Exercise instructions: Collect all lines from the listing that include the string "navigation".

##### Data provided

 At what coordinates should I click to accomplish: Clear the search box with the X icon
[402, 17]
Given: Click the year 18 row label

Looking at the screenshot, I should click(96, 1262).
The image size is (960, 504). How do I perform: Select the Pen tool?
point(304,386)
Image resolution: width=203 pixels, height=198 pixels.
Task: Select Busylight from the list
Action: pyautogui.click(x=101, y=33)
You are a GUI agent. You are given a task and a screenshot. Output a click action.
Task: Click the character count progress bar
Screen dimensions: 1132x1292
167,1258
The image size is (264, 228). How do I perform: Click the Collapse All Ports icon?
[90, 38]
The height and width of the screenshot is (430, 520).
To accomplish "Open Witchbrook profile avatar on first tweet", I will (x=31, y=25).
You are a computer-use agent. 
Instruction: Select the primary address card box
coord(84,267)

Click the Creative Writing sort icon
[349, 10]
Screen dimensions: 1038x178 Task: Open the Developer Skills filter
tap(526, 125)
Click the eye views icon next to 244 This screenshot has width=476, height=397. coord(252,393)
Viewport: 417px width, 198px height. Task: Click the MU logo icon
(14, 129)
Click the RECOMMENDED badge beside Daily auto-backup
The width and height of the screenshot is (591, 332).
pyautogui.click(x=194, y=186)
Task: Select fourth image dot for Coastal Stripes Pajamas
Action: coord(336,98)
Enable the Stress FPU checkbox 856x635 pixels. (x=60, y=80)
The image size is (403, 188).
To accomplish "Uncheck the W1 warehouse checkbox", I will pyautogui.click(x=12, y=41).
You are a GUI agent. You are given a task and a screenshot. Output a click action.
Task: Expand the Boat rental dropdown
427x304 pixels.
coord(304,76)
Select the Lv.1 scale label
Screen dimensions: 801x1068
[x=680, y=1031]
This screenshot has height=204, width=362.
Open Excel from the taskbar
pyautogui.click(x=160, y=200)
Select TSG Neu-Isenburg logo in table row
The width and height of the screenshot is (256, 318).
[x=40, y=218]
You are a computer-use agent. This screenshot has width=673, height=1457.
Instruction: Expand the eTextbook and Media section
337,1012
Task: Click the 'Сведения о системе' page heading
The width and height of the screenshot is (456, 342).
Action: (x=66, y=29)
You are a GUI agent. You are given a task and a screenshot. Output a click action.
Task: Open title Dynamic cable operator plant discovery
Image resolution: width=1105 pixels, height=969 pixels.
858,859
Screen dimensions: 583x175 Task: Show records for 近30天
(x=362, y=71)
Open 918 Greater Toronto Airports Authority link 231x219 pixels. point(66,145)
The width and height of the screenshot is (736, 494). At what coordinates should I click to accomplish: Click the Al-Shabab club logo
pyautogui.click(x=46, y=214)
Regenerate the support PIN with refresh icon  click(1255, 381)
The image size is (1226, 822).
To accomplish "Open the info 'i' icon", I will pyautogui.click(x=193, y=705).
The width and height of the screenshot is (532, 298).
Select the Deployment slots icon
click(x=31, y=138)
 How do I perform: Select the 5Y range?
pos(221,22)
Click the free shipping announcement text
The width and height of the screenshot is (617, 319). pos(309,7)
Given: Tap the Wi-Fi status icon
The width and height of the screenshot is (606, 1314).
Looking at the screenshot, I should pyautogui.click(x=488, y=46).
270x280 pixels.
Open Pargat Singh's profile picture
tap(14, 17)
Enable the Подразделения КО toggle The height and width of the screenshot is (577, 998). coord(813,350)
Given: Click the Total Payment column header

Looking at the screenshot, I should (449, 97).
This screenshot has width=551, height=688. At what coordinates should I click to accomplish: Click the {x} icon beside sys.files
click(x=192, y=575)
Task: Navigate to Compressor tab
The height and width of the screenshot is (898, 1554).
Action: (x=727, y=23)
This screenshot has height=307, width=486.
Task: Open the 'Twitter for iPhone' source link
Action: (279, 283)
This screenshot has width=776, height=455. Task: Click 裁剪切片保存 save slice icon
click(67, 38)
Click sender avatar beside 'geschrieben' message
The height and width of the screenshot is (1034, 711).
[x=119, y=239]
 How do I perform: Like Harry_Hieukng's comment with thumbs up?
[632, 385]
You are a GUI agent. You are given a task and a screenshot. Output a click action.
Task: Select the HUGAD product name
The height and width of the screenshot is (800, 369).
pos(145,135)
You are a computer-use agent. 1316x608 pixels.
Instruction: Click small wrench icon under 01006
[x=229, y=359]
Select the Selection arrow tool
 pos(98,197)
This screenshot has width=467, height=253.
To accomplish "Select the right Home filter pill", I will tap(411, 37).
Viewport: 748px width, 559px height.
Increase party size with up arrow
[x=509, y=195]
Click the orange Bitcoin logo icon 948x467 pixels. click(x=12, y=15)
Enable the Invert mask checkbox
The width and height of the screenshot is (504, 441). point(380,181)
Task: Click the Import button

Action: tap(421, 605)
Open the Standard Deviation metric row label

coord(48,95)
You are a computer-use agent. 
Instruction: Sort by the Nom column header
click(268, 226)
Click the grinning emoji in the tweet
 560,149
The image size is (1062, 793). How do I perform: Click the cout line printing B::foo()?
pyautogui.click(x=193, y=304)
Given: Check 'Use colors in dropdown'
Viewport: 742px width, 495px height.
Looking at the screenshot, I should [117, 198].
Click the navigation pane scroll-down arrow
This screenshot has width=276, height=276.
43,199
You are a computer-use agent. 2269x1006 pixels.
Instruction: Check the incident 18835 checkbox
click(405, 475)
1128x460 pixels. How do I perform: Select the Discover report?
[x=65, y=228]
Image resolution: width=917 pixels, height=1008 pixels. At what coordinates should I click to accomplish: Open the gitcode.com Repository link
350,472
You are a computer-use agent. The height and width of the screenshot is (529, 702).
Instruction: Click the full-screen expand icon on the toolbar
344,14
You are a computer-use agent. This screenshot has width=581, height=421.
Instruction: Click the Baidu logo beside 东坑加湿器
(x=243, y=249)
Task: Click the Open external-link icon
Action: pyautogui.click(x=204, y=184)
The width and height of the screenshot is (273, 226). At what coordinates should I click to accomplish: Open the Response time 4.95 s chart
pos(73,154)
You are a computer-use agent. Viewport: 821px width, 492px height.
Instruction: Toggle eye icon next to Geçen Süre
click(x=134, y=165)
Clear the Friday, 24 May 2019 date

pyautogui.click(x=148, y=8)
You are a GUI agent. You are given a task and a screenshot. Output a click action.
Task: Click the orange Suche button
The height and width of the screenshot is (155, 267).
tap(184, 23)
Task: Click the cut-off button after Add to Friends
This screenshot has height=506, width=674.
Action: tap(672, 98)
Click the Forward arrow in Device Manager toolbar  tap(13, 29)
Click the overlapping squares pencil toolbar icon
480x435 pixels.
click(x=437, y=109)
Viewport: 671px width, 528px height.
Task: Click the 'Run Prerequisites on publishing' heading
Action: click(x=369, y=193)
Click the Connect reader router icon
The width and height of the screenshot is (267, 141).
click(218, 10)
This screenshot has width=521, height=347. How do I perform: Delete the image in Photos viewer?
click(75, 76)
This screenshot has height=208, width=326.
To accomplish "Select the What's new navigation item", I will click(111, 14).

##########

Answer area:
Click the navigation pane scroll-down arrow
To accomplish "Select the What's new navigation item", I will click(111, 14).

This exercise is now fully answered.